40
It had been two nights since Freddy had dug up Billy Randall’s empty coffin in Wickenburg. As soon as he’d pried the lid open with a crowbar and shined the flashlight inside, Freddy had hopped in the rental car and done his best impression of a NASCAR driver, hauling ass back to Barstow. A brief pause at a truck stop to dump his dirty sweats, tennis shoes, and shovel into a dumpster had been the only delay in getting back to the Desert Inn. Since he’d never checked out of the Barstow motel, Freddy had stuck the “Do Not Disturb” sign on the outside door handle, stumbled into bed, and slept the day away.
Now Freddy found himself looking over the top of his hamburger, watching the setting sun shimmer in the heat that radiated up from the diner’s asphalt parking lot. The waitress had stopped by to ask if he wanted coffee, and he’d laughed at her. What he wanted was water with enough ice to frost up the outside of the glass. Every time the diner door opened, it felt like he was sitting beside a blast furnace.
Freddy wanted to talk to Dr. Bertrand Callow, the Barstow medical examiner who had signed off on the Randall report, but at home and after dark. Only a couple of things could make a man like that falsify an official report. Either he was one of the key conspirators in this whole mess or someone had scared the crap out of him. Freddy was pretty sure that it was the second, but if he was wrong about that, getting fired was going to be the least of his worries. Actually, now that he thought about it, he probably wouldn’t live long enough to have many worries.
Dr. Callow’s house wasn’t difficult to find. You just got off Old California 58 and headed north on Camarillo Avenue until it stovepiped into Palermo Street. It was one of a handful of nice homes on the far north side of the street, backed up against desert open space. By the time Freddy walked up to the front of the house and rang the bell, the sky had taken on a dark shade of purple with a few wisps of burgundy still licking the horizon. At least the Western skies gave these poor desert rats something worth looking at. You damn sure couldn’t watch the grass grow.
Freddy pushed the doorbell a second time. He could hear it buzzing inside. The light from the television flickered through the front windows although the plantation shutters prevented him from getting a good look inside. So the doctor was home, just not responding. Probably on the crapper.

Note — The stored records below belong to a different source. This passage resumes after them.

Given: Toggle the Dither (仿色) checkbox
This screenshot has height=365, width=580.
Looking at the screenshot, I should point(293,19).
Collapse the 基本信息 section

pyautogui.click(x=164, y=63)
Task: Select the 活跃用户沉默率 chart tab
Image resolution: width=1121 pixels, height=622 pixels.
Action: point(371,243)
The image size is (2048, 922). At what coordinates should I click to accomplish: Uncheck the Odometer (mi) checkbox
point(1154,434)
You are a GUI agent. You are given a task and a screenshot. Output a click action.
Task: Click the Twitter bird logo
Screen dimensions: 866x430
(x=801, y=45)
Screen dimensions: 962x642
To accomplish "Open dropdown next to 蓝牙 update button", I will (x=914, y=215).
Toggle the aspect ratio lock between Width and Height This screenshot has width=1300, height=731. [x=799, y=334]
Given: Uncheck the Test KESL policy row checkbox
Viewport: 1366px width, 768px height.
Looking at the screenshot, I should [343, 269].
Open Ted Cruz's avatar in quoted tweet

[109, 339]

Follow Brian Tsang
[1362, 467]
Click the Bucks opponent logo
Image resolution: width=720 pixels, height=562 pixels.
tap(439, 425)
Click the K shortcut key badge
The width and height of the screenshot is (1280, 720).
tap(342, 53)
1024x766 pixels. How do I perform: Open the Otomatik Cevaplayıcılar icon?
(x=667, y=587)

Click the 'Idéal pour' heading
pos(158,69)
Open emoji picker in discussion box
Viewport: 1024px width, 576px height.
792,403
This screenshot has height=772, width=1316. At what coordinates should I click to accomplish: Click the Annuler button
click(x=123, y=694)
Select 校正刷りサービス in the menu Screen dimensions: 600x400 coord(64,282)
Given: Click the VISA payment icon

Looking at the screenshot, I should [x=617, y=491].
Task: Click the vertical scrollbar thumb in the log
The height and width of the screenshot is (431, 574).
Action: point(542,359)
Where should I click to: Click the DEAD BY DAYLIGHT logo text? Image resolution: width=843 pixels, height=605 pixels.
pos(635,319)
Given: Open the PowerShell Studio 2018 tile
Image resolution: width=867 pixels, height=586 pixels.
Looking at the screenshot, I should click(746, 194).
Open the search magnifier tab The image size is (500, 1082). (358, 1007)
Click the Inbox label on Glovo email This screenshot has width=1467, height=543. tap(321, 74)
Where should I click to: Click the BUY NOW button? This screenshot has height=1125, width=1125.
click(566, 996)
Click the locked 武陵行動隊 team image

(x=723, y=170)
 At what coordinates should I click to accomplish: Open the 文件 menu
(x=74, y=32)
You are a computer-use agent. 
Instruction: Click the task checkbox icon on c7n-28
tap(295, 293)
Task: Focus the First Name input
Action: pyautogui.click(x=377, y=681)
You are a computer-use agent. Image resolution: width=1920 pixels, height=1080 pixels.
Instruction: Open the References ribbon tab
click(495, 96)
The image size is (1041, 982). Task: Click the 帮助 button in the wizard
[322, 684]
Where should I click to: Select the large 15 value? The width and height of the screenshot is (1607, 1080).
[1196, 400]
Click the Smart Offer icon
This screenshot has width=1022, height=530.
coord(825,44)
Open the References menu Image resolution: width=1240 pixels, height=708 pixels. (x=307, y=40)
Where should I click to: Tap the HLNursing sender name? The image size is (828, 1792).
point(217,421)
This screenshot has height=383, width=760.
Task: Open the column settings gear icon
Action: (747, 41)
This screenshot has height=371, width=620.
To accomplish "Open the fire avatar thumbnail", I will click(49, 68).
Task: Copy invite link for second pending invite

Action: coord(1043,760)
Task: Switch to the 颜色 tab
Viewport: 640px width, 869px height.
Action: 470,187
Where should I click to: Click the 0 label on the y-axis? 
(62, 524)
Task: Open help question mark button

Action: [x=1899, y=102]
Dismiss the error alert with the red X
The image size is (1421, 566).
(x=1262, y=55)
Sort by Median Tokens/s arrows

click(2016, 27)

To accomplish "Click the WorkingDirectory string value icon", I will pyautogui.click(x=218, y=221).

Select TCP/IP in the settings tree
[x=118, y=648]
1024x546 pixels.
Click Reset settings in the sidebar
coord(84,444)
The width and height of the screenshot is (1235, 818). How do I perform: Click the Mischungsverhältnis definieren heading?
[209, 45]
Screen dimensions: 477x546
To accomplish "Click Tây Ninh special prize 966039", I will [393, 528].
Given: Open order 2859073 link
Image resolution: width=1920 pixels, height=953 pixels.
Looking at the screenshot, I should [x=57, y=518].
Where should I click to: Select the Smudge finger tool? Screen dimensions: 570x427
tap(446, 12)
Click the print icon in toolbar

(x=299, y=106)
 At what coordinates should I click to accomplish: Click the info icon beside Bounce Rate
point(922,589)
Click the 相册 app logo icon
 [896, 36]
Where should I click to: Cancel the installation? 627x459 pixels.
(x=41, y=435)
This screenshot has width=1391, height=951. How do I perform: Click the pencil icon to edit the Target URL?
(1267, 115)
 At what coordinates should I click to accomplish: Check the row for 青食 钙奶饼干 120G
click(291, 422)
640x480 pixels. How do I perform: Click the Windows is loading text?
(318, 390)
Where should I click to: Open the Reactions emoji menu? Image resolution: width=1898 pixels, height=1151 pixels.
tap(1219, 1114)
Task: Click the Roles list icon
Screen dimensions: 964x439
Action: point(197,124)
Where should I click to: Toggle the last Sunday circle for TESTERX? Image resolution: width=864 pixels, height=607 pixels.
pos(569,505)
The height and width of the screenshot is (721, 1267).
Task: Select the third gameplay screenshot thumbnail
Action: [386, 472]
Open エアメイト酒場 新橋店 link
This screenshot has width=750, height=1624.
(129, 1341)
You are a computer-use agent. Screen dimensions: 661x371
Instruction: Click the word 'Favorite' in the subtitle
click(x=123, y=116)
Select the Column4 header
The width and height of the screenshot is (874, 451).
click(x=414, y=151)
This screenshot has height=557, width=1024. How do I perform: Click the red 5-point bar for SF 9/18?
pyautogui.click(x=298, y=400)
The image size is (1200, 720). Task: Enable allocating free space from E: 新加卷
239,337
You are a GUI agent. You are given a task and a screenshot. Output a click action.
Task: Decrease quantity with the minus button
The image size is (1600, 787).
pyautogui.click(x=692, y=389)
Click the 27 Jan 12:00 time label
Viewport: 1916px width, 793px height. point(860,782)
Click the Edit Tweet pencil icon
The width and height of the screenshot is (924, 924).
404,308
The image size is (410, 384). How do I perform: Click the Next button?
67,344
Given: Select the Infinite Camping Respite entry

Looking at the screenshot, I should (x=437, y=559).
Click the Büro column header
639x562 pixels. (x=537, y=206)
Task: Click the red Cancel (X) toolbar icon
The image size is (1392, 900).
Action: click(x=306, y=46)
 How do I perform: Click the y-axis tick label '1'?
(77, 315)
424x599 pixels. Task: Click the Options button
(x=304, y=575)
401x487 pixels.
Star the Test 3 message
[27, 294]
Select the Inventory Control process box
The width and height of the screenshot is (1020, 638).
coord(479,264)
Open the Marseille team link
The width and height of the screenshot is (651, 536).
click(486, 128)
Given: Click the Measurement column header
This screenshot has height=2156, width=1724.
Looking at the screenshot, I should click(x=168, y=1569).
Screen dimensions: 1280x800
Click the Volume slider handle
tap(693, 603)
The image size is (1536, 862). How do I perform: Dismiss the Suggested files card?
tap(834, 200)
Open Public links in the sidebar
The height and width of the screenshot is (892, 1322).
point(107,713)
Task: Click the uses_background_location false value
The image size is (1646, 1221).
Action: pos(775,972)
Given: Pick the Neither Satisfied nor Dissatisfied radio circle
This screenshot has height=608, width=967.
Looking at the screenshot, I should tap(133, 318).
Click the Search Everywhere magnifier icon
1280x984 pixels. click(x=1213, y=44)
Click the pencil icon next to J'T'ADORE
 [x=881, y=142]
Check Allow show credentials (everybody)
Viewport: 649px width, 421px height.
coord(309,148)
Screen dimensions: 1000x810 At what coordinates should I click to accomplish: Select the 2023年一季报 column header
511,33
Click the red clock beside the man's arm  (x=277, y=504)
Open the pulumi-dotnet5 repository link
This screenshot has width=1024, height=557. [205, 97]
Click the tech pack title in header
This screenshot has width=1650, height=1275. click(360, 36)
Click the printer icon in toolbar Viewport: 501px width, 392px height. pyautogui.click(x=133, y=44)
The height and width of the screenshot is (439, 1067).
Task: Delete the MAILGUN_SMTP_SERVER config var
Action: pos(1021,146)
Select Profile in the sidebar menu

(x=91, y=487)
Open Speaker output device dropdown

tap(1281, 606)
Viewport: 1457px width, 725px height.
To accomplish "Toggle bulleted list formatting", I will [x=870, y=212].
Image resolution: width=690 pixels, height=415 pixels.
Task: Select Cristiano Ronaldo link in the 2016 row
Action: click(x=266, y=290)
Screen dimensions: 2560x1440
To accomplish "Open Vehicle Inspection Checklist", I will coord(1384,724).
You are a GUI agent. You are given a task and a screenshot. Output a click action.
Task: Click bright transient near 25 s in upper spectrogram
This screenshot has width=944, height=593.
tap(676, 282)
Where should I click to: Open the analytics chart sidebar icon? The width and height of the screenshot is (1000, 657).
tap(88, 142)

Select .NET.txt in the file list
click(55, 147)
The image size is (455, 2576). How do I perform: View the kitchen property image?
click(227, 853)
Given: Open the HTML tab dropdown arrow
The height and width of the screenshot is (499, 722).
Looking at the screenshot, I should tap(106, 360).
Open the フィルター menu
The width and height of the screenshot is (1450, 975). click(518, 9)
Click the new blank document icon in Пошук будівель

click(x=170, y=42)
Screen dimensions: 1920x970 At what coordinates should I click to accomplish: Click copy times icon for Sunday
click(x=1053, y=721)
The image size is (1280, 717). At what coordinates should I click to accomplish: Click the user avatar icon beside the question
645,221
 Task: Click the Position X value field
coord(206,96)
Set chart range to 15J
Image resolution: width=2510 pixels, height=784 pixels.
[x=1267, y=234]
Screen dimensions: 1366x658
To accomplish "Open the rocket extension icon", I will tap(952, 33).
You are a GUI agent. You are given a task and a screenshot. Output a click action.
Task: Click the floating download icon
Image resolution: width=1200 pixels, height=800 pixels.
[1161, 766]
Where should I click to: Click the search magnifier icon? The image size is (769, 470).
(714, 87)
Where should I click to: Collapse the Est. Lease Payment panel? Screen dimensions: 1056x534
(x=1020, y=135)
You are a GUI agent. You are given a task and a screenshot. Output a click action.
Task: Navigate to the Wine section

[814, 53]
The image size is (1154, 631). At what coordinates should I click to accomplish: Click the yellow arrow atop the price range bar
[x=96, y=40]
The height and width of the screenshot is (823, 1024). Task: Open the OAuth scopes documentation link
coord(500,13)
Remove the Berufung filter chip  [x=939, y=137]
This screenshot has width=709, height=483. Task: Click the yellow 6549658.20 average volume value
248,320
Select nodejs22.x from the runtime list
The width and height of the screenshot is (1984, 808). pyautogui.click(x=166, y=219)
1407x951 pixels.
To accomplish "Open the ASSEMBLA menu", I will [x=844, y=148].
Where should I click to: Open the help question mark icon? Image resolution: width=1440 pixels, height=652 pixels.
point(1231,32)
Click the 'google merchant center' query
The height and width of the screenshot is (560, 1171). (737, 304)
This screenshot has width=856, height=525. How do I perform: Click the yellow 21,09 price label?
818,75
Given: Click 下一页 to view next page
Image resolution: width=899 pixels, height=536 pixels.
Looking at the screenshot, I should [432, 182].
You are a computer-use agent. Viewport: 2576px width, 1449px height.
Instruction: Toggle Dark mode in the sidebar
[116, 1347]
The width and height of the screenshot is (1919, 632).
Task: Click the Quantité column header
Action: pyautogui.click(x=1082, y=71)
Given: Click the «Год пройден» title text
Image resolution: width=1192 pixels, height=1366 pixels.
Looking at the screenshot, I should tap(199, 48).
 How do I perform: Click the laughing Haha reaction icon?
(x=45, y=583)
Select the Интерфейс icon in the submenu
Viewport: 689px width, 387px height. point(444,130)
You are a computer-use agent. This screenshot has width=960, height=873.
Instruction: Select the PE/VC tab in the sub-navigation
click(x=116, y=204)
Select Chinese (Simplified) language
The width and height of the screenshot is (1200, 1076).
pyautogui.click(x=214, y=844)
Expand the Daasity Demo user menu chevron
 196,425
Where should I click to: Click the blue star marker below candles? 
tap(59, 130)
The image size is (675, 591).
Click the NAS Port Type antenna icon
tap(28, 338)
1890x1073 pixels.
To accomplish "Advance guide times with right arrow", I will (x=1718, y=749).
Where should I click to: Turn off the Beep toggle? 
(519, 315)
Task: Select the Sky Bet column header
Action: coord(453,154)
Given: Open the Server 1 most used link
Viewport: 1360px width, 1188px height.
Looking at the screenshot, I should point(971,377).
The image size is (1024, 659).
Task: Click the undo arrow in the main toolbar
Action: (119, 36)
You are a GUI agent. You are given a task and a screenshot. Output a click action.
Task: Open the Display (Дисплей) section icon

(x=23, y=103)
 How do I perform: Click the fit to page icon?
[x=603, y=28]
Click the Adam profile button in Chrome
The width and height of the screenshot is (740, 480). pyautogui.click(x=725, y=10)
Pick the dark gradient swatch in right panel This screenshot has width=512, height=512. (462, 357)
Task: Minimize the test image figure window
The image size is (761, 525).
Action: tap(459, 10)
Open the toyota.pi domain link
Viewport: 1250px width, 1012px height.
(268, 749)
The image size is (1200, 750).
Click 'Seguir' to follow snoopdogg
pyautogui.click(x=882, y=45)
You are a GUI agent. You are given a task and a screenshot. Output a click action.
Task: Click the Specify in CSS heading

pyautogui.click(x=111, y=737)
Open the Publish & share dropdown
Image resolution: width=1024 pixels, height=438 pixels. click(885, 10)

After another minute, Freddy reached out and rapped the door hard with his knuckles, feeling the door move inward slightly under his hand. The thing wasn’t locked. Hell it hadn’t even been closed hard enough to latch. A sudden uneasiness raised the hair along the backs of his arms, despite the heat of the evening. On impulse, Freddy pulled out his shirttail and wiped down the doorbell and doorknob, before nudging the door open with his toe.
The television blared loudly from a room just out of sight from the foyer, the sounds of battle amplified through a sub-woofer blared so loudly that he could feel the concussion of cinematic artillery. Freddy stepped across the threshold, pushing the door closed with his foot.
Jesus H. Christ. If the bastard was taking a dump, he should at least light a match. The place reeked.
“Dr. Callow?”
Nothing.
Freddy felt himself move slowly forward, drawn toward the flickering light from the next room like some goddamn moth.
The living room opened up before him, the large flat-panel television occupying the wall on the left, its screen filled with combat as the war movie reached a crescendo of violence. Across the room a man sat in a recliner, his hand dangling over the padded leather arm, fingers open as if reaching for the gun that lay on the floor beside it. The television flared bright as another explosion shook the speakers, its light leaving little doubt about what Freddy was seeing. There sitting in the splatter of blood and clumps of brain matter was Dr. Callow.